### WORK REQUEST
Your answer needs to include each line of the records in which the string "Futebol" can be found.

### DATASET EXTRACT
/---

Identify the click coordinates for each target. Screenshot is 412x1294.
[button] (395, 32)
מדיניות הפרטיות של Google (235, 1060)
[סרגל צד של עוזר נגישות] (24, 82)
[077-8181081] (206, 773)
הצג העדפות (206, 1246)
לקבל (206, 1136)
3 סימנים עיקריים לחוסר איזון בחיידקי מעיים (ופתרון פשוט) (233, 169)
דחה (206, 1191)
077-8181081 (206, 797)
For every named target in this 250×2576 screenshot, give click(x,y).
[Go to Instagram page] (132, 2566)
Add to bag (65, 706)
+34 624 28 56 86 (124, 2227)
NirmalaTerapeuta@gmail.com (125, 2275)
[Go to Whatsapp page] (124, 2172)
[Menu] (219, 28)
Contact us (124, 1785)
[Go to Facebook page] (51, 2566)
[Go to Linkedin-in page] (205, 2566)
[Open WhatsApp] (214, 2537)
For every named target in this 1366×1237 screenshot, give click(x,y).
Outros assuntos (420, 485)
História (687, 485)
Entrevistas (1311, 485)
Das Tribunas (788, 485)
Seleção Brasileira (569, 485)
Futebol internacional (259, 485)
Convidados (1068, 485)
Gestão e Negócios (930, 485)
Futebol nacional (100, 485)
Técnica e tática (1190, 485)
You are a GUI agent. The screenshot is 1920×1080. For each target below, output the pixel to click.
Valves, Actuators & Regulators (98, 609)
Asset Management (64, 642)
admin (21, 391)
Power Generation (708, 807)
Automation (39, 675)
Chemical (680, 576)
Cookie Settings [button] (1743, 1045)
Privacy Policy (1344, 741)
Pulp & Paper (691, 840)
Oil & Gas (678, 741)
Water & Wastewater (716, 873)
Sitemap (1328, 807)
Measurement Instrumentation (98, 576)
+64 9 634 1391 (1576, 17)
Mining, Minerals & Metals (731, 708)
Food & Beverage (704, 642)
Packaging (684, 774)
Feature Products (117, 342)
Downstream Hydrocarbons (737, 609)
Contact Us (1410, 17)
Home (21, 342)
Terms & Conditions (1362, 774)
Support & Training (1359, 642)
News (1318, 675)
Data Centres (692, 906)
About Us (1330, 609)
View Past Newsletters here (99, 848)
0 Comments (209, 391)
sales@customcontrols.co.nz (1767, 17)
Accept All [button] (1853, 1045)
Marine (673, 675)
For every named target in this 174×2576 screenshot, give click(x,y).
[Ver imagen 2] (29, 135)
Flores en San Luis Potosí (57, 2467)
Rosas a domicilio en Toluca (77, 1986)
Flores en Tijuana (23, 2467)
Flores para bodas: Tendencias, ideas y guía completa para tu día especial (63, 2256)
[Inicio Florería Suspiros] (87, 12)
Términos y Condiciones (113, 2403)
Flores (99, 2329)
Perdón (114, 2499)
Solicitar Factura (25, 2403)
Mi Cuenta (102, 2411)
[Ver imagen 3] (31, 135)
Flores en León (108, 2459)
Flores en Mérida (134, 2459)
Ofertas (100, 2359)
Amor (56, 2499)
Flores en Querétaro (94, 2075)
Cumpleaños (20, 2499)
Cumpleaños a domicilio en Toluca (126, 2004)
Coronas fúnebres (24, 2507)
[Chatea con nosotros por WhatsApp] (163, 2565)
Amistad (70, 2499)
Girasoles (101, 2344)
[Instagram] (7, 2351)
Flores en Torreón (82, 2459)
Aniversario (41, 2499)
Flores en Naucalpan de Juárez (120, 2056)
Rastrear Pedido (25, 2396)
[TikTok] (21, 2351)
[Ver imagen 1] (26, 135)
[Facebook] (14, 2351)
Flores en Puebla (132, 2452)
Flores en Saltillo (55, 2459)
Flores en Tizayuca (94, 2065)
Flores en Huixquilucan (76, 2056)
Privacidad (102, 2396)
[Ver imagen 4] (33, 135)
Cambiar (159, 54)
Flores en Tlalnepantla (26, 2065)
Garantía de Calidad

\---

### SOLUTION FOR THIS TASK
Futebol internacional (259, 485)
Futebol nacional (100, 485)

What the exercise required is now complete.